Red Hat Bugzilla – Bug 983443
[engine-backend] engine fails to revert a failed cloneImage task, after that, user cannot do anything on the system
Last modified: 2016-02-10 14:10:00 EST
Created attachment 772089 [details]
Description of problem:
When engine comes up after it crashed when CreateCloneOfTemplate task has already sent to vdsm, it fails in SetStoragePoolStatusCommand with:
2013-07-11 11:02:07,247 ERROR [org.ovirt.engine.core.vdsbroker.irsbroker.IrsBrokerCommand] (pool-5-thread-9) [771247cc] Error in StoragePoolUpEvent - : javax.ejb.EJBException: JBAS014580: Unexpected Error
Version-Release number of selected component (if applicable):
Steps to Reproduce:
1. with one host on a block pool, create a template
2. create a vm from the template (cloned)
3. after engine send the CreateCloneOfTemplate command to vdsm, stop ovirt engine and start it after 5 minutes
Engine fails to SetStoragePoolStatusCommand, and the task is not cleared from SPM. The image remains in LOCKED state forever
Engine should request from vdsm to delete the image when it comes up
Elad said that engine looks stuck.
Regarding revert- this should be decision of storage team.
I'll look first at the other issues (AsyncTaskMgr, SetStoragePoolStatus, etc...).
Even if no rollback is done (and we should) - ths system should not get stuck..
Elad, could you do any other operations on the system?

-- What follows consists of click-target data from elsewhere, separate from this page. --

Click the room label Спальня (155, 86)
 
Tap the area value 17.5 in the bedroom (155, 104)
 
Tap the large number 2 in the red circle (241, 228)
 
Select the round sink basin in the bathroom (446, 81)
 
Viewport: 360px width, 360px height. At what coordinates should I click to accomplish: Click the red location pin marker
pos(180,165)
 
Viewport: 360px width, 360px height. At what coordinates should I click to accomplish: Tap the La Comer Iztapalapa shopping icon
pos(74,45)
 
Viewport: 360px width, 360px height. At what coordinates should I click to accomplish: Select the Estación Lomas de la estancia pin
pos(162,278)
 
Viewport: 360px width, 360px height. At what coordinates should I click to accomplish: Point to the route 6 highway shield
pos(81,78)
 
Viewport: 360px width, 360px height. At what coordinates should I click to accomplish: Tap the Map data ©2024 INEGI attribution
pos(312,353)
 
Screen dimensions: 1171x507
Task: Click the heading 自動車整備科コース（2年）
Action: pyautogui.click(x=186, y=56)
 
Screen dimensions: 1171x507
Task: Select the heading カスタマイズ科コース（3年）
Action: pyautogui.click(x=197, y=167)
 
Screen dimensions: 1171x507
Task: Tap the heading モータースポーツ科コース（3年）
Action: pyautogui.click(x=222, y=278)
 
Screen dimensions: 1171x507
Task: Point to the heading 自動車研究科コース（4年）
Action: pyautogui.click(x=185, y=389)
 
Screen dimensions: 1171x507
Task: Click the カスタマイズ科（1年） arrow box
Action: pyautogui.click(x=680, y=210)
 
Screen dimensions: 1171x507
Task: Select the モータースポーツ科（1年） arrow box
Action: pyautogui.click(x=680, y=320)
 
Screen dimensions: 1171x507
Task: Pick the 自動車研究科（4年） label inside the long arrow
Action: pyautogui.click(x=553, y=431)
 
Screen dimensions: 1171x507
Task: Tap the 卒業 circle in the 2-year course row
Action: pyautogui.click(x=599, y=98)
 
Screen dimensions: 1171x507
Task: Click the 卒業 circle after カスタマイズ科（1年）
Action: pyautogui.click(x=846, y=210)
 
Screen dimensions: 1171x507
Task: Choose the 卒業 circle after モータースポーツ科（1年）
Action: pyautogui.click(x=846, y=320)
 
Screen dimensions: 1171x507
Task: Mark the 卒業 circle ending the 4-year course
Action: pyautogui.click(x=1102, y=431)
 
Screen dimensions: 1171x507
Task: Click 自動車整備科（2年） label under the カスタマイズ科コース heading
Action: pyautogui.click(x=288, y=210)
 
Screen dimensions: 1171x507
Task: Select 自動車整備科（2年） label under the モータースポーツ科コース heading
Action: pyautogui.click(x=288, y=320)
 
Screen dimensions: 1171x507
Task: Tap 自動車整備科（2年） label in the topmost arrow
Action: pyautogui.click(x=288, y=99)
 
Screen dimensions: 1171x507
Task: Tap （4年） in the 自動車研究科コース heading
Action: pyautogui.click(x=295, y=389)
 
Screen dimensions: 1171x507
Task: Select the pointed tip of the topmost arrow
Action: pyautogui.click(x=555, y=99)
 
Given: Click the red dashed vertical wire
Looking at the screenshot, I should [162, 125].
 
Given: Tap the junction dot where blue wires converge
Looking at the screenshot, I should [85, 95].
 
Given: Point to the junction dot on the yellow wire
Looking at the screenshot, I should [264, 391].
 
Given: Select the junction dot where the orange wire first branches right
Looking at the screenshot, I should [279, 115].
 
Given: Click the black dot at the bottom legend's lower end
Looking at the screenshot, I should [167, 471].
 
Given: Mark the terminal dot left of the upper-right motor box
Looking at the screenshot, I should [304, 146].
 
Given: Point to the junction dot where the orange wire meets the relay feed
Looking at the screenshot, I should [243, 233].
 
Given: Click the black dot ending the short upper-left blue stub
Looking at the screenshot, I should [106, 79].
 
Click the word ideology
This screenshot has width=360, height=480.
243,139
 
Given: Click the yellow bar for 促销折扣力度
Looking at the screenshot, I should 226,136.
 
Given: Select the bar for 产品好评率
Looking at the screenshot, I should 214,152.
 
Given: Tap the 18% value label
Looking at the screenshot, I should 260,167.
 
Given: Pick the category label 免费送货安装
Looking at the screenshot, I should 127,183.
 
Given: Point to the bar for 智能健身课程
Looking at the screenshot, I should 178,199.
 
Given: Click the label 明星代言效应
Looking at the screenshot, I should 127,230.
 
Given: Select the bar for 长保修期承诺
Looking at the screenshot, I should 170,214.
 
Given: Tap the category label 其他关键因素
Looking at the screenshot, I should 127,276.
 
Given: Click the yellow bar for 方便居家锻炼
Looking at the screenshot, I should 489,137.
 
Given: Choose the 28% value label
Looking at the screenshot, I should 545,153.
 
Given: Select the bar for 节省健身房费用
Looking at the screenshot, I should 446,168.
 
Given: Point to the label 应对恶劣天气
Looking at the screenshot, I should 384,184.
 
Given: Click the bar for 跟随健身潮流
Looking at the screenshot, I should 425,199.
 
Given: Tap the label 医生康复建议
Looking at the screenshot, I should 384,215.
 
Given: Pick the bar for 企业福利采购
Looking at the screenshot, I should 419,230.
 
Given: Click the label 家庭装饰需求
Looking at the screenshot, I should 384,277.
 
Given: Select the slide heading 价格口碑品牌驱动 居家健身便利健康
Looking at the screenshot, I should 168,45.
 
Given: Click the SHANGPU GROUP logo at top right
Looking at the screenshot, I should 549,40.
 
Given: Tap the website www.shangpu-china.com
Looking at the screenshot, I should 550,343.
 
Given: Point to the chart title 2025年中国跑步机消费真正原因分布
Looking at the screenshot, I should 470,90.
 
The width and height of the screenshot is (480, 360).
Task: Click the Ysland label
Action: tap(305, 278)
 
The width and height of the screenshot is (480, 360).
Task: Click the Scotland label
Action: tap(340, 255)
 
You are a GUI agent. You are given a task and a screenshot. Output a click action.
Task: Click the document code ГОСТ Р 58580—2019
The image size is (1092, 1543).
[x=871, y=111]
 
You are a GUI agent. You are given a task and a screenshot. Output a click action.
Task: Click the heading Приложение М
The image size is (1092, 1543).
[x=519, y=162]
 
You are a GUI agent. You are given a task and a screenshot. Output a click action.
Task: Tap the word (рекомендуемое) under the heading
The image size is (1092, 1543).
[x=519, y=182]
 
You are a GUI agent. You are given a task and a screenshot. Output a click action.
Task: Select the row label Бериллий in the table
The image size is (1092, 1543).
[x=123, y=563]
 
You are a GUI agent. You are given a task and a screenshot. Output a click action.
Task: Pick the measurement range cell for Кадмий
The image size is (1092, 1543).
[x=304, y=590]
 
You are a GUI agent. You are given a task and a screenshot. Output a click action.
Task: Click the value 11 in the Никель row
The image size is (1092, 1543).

Did I understand correctly?
After this issue, engine cannot run any command that calls to open an async task on vdsm
It fails with:
2013-07-11 15:34:28,587 INFO [org.ovirt.engine.core.vdsbroker.vdsbroker.CreateVDSCommand] (pool-5-thread-48) [6ea12989] FINISH, CreateVDSCommand, log id: 5d03ec41
2013-07-11 15:34:28,587 ERROR [org.ovirt.engine.core.vdsbroker.CreateVmVDSCommand] (pool-5-thread-48) [6ea12989] Error in excuting CreateVmVDSCommand: java.lang.NullPointerException
restart to ovirt-engine service does not help.
from vdsm side, any async task requested by engine get stuck and does not cleaned. restart to vdsm service does not help either.
user cannot do anything on the system
Moved to MODIFIED by mistake.
Still in review.
Engine handles with a failure in CopyImage after it comes up from a crash
Verified on RHEVM3.3-IS10:
Closing - RHEV 3.3 Released